Conforme os cálculos apresentados no sábado, um volume de 1 milhão de metros cúbicos permitiria produzir 250 megawatts (MW) de energia elétrica na Argentina. Mas o equivalente a 400 mil metros cúbicos restantes seriam devolvidos à Bolívia na forma de gás de cozinha, cuja demanda também aumenta durante o inverno.

Fontes do Itamaraty enumeraram outras duas fórmulas em análise para equacionar a situação da Argentina. A primeira diz respeito ao despacho direto de energia, produzida por térmicas a diesel, pelo Brasil.
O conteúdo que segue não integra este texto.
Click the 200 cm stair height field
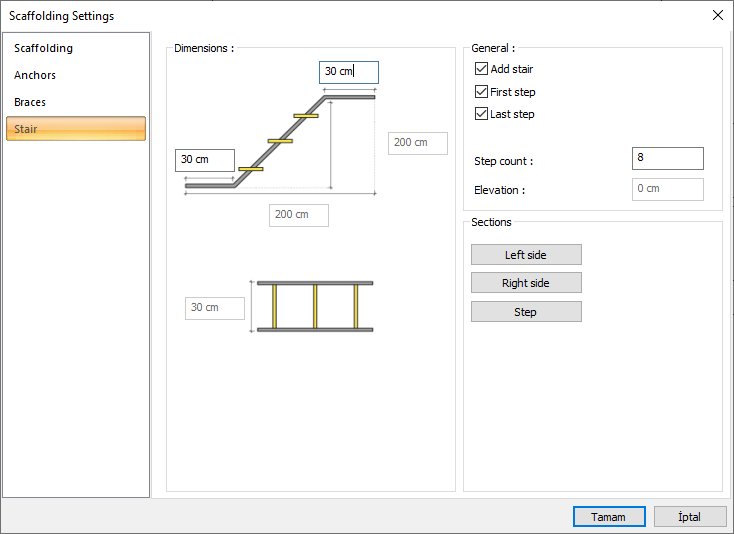Screen dimensions: 734x534 click(x=417, y=143)
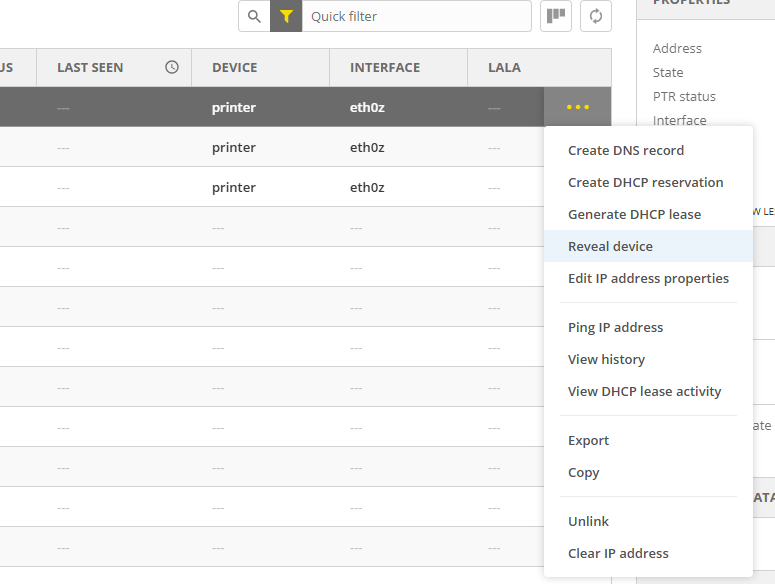Select View history

pos(606,359)
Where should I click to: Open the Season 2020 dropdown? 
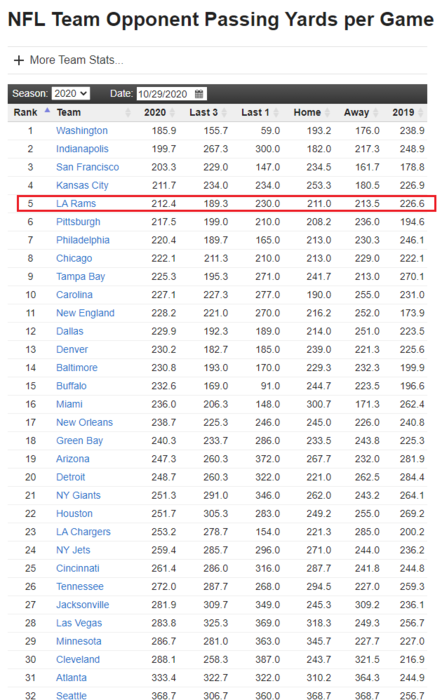[71, 94]
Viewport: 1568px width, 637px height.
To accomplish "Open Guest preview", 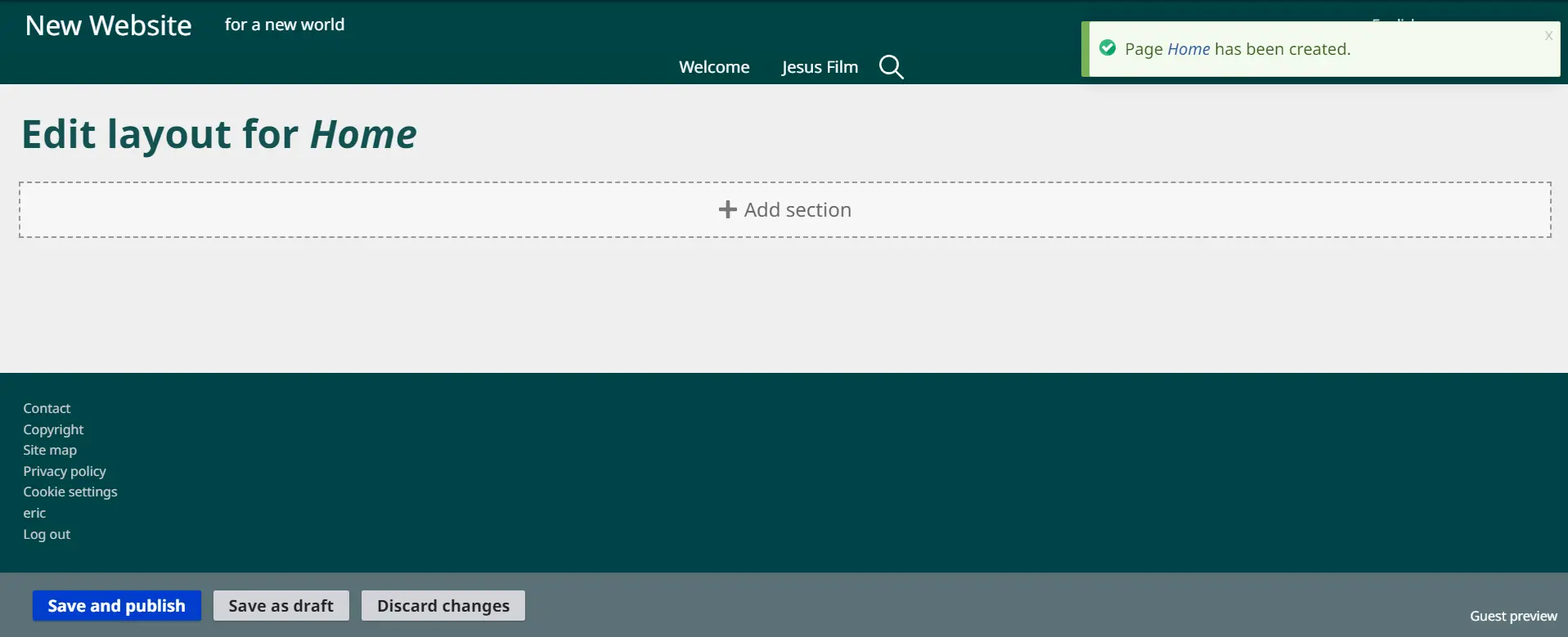I will [1512, 616].
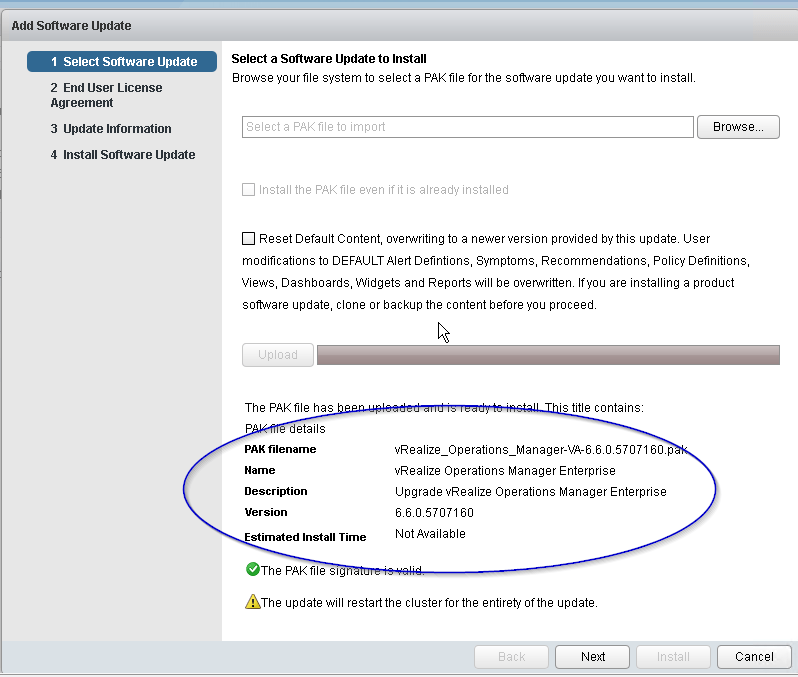798x677 pixels.
Task: Toggle Install PAK file even if installed checkbox
Action: [x=249, y=190]
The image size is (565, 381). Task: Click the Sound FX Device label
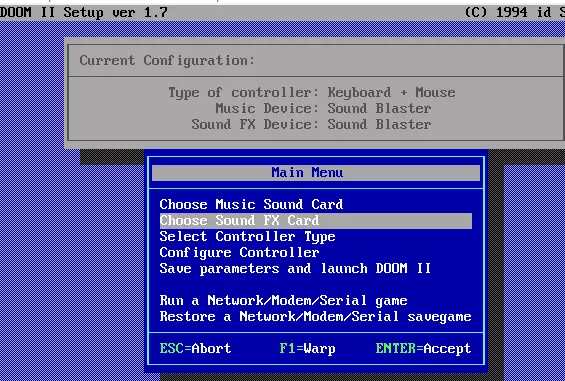click(x=255, y=124)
Os argentinos, porém, resistem a pagar o preço de mercado dessa energia, cujo custo é mais elevado que a de outras fontes. A proposta de Buenos Aires é adotar um mecanismo de intercâmbio compensado. Ou seja, criar o escambo no setor, que resultará em prejuízo para o Brasil.

Outra fórmula seria liberar a usina de regaseificação de Pecém, no Ceará, para o processamento de gás natural liquefeito (GNL) importado pela Argentina. A usina começará a operar em meados do ano, no auge do inverno, e poderá também aliviar uma eventual necessidade do Brasil de fontes de energia.

As discussões prévias ao encontro dos ministros, ainda sem dada marcada, não tratarão apenas do desequilíbrio entre oferta e demanda de energia nos três países e do descumprimento do compromisso da Bolívia de fornecer gás ao Brasil e à Argentina. O debate mais sensível, para o Brasil, será como desvencilhar-se de uma possível incumbência de arcar com os prejuízos de qualquer uma das fórmulas.

Outro tema da reunião dos ministros será o investimento na expansão da oferta de recursos energéticos. Em especial, a injeção de cerca de US$ 1 bilhão pela Petrobrás na ampliação da produção de gás na Bolívia, nos próximos anos, e a construção de cinco hidrelétricas conjuntas para gerar um total de 10 mil MW, como foi anunciado anteontem pelo ministro de Minas e Energia, Edison Lobão. O custo previsto para esses cinco empreendimentos é de US$ 30 bilhões.